Chair of the President's Intelligence Advisory Board
- In office May 4, 2022 – January 20, 2025
- President: Joe Biden
- Preceded by: Steve Feinberg
- Succeeded by: Devin Nunes

Vice Chairman of the Joint Chiefs of Staff
- In office August 4, 2011 – July 31, 2015
- President: Barack Obama
- Preceded by: James Cartwright
- Succeeded by: Paul J. Selva

Personal details
- Born: James Alexander Winnefeld Jr. April 24, 1956 (age 70) Coronado, California, U.S.
- Relatives: James A. Winnefeld Sr. (father)
- Education: Georgia Institute of Technology (BS)

Military service
- Allegiance: United States
- Branch/service: United States Navy
- Years of service: 1978–2015
- Rank: Admiral
- Commands: Vice Chairman of the Joint Chiefs of Staff United States Northern Command North American Aerospace Defense Command United States Sixth Fleet Carrier Strike Group Two USS Enterprise (CVN-65) USS Cleveland (LPD-7) VF-211
- Battles/wars: Operation Desert Shield Gulf War War in Afghanistan Iraq War
- Awards: Defense Distinguished Service Medal (3) Navy Distinguished Service Medal Defense Superior Service Medal Legion of Merit (2) Bronze Star Medal Meritorious Service Cross (Canada)

= James A. Winnefeld Jr. =

American defense official (born 1956)

James Alexander "Sandy" Winnefeld Jr. (born April 24, 1956) is a retired United States Navy admiral who served as the chair of the President's Intelligence Advisory Board.
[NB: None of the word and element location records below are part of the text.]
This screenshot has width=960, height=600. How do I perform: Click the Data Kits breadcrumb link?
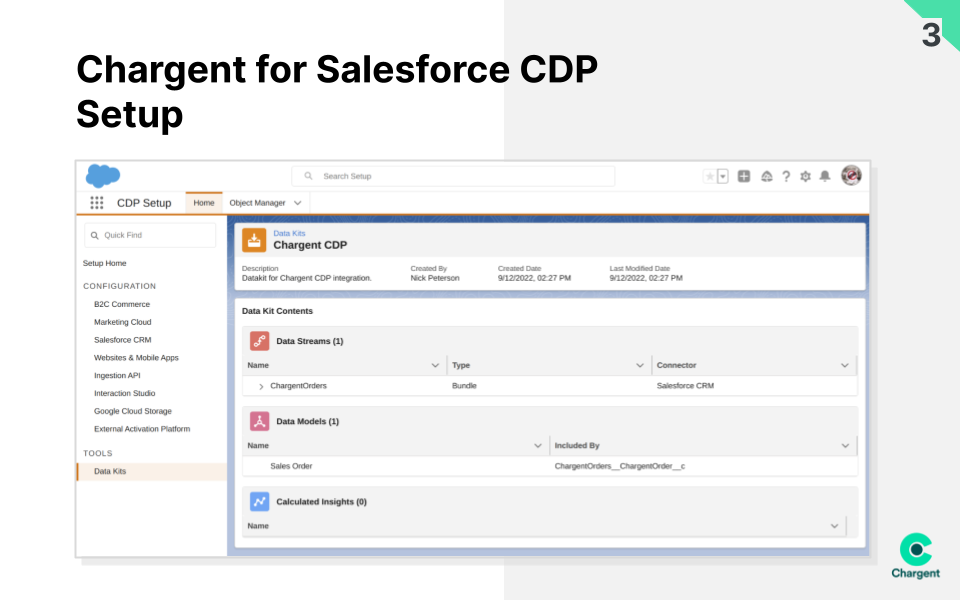click(x=289, y=233)
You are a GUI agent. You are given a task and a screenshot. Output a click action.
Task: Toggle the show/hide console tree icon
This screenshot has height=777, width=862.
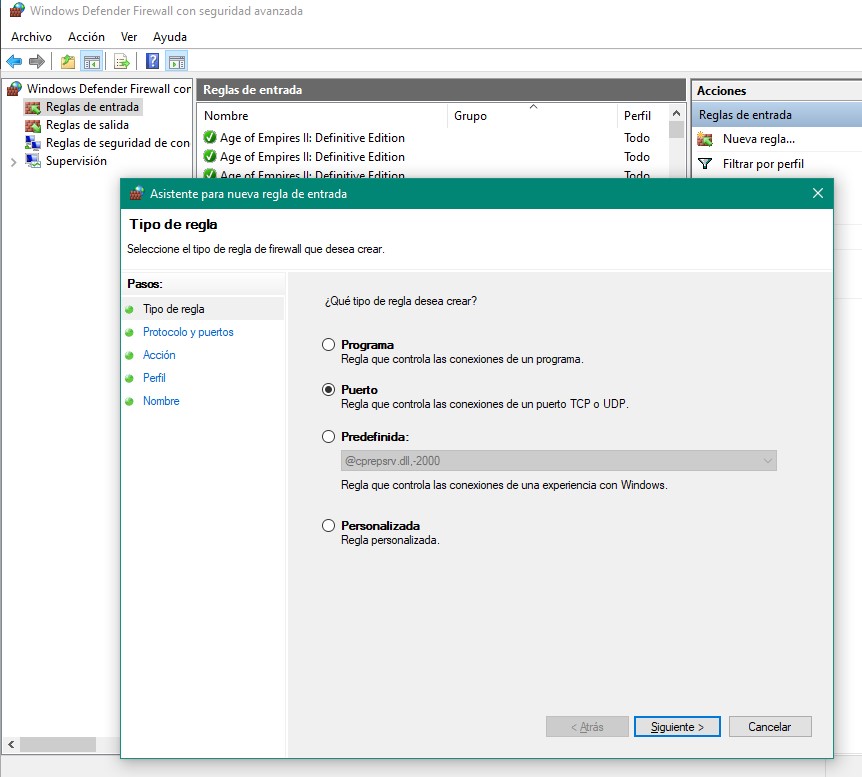click(x=91, y=61)
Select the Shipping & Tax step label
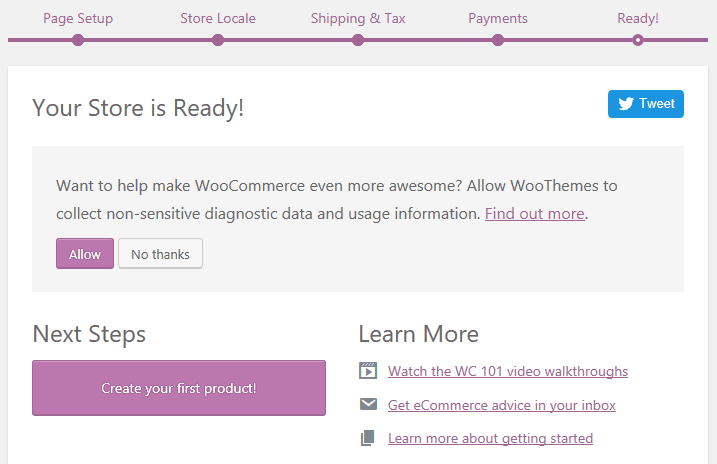Viewport: 717px width, 464px height. tap(358, 18)
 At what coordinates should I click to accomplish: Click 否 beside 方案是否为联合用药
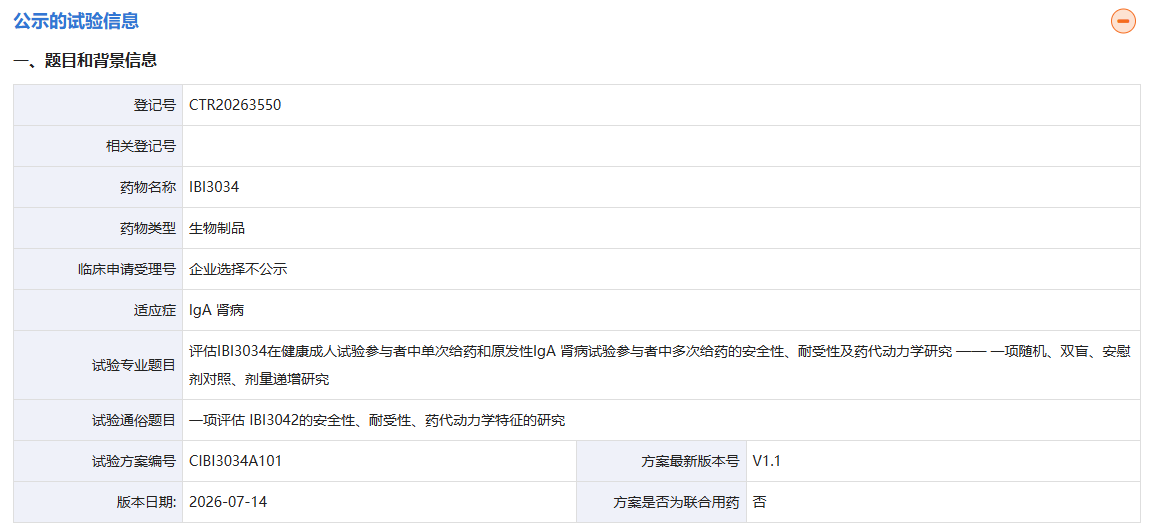[760, 503]
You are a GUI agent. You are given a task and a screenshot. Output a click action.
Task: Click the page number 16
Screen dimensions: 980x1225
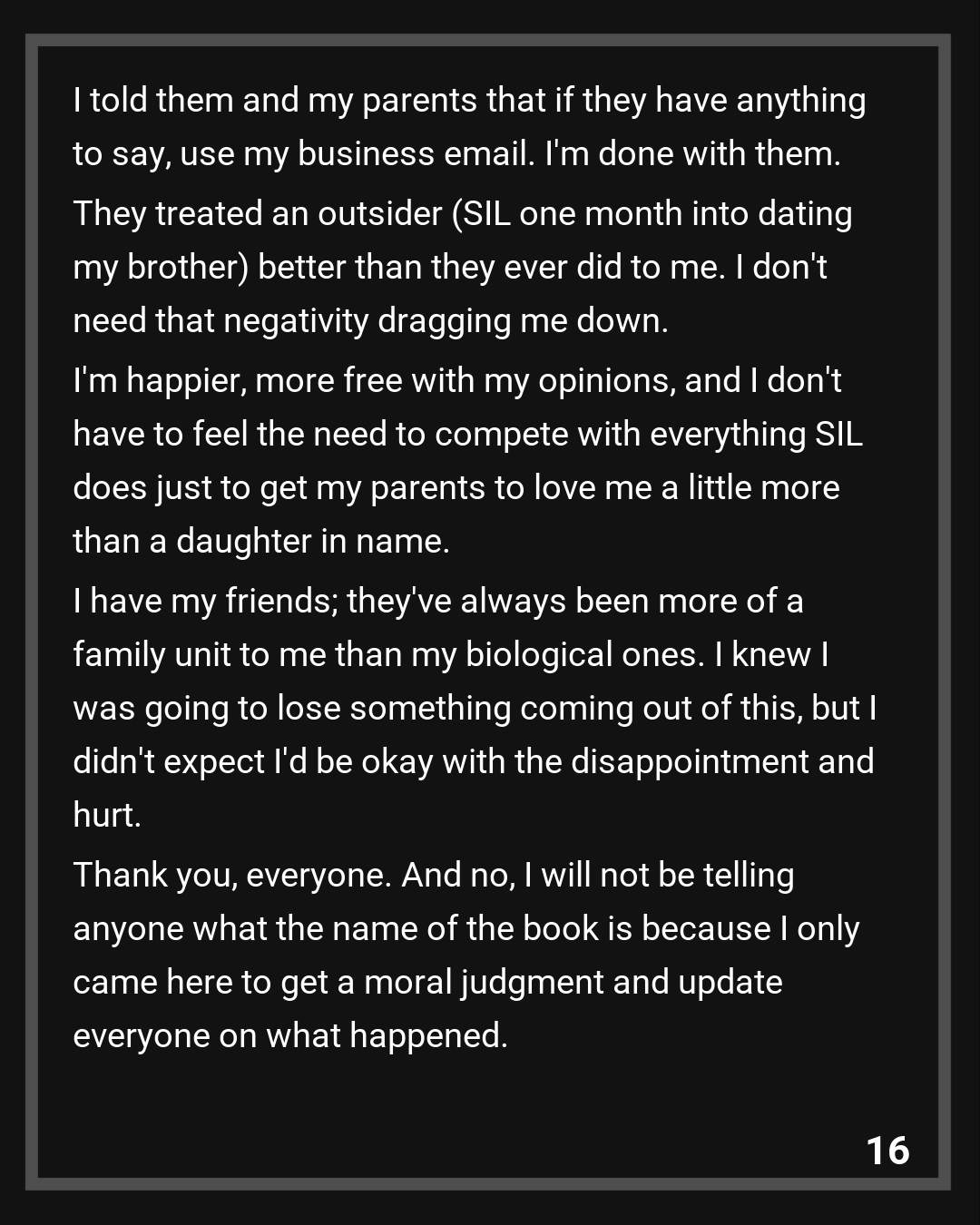click(887, 1150)
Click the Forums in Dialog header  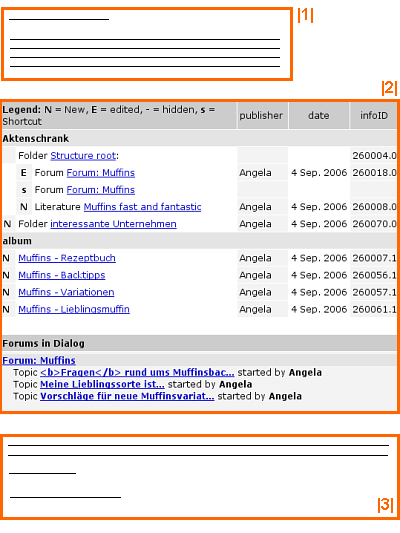199,343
While on active duty, Winnefeld served as the ninth vice chairman of the Joint Chiefs of Staff from August 4, 2011, to July 31, 2015.

He previously served as the fourth commander of U.S. Northern Command (USNORTHCOM) and the 21st commander of North American Aerospace Defense Command (NORAD) from May 19, 2010, to August 3, 2011.

Prior to that, Winnefeld served as Director for Strategic Plans and Policy, Joint Staff which he concurrently served as the Senior Member, U.S. Delegation to the U.N. Military Staff Committee. His other operational commands include serving as the commander of U.S. Sixth Fleet and commander of Allied Joint Command Lisbon.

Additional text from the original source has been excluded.